Written tasks
1. In the thread about Penelope, what are the names of the two females she is meeting?
2. Please extract the part of the thread about Penelope from "## Pipa&Phoebe (Sep" up to and including "She's so cute.".

# Happy Ending for Tri-Colored girl from Tampa



## rattiblue1 (Dec 25, 2013)

Hey guys! Remember Penelope? Well I ended up adopting her about a week ish ago. She's a precious little girl.
I bonded with her the first few days and now she's finally meeting my current females Nikki and Brie. 
There's the before and after pic in their play tank! I'm hoping to move her in in my pet manor by Monday! 



Sent from Petguide.com Free App


----------



## rattiblue1 (Dec 25, 2013)

*rat manor!


Sent from Petguide.com Free App


----------



## Minky (Apr 4, 2013)

I'm so happy for you! I considered taking Penelope but the timing wasn't right. Thanks for giving her a great home - she looks really happy!


----------



## Mitsy (Apr 8, 2013)

Awe yay 


Sent from Petguide.com Free App


----------



## lindzmichelle (Jan 2, 2014)

so cute!!!


----------



## rattiblue1 (Dec 25, 2013)

Yes, she was a great addition 


Sent from Petguide.com Free App


----------



## Pipa&Phoebe (Sep 1, 2013)

I'm so glad you were able to take her. She looks very happy. I know she will be well taken care of!


----------



## monster_paws (Jan 17, 2013)

Ah! You got the cutie tri-color girl. She's so cute.
Just wondering, did you name your girls after the Bella twins?


----------

Record excerpts
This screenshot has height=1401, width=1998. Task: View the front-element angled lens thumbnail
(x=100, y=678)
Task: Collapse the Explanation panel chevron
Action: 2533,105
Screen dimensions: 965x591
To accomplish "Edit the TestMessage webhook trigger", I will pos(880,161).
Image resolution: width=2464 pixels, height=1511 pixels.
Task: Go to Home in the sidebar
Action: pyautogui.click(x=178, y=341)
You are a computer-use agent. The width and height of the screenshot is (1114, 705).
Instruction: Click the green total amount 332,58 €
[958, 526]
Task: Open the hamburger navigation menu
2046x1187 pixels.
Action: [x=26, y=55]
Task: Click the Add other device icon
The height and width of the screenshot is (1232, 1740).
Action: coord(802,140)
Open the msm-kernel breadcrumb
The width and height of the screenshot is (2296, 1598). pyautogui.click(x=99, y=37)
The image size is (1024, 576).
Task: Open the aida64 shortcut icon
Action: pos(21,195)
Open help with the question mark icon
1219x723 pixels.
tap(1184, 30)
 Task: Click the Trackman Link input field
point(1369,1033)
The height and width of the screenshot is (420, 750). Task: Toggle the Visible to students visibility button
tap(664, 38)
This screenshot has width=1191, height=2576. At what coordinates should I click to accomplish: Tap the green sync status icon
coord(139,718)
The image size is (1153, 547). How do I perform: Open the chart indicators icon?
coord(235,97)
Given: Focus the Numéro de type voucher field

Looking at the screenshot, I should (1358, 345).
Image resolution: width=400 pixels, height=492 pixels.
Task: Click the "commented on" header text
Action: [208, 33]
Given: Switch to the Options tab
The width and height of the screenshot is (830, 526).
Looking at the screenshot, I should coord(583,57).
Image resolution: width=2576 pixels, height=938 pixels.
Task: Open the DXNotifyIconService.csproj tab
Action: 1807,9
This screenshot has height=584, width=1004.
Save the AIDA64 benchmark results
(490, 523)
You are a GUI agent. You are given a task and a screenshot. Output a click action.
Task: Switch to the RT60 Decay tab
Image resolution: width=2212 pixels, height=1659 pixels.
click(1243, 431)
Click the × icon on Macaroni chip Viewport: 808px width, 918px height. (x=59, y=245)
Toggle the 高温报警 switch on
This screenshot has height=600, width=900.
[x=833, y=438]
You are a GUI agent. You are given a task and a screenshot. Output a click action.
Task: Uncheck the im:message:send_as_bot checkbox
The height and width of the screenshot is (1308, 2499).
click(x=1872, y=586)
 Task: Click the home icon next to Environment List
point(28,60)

Outputs in order
1. Nikki and Brie.

2.
## Pipa&Phoebe (Sep 1, 2013)

I'm so glad you were able to take her. She looks very happy. I know she will be well taken care of!


----------



## monster_paws (Jan 17, 2013)

Ah! You got the cutie tri-color girl. She's so cute.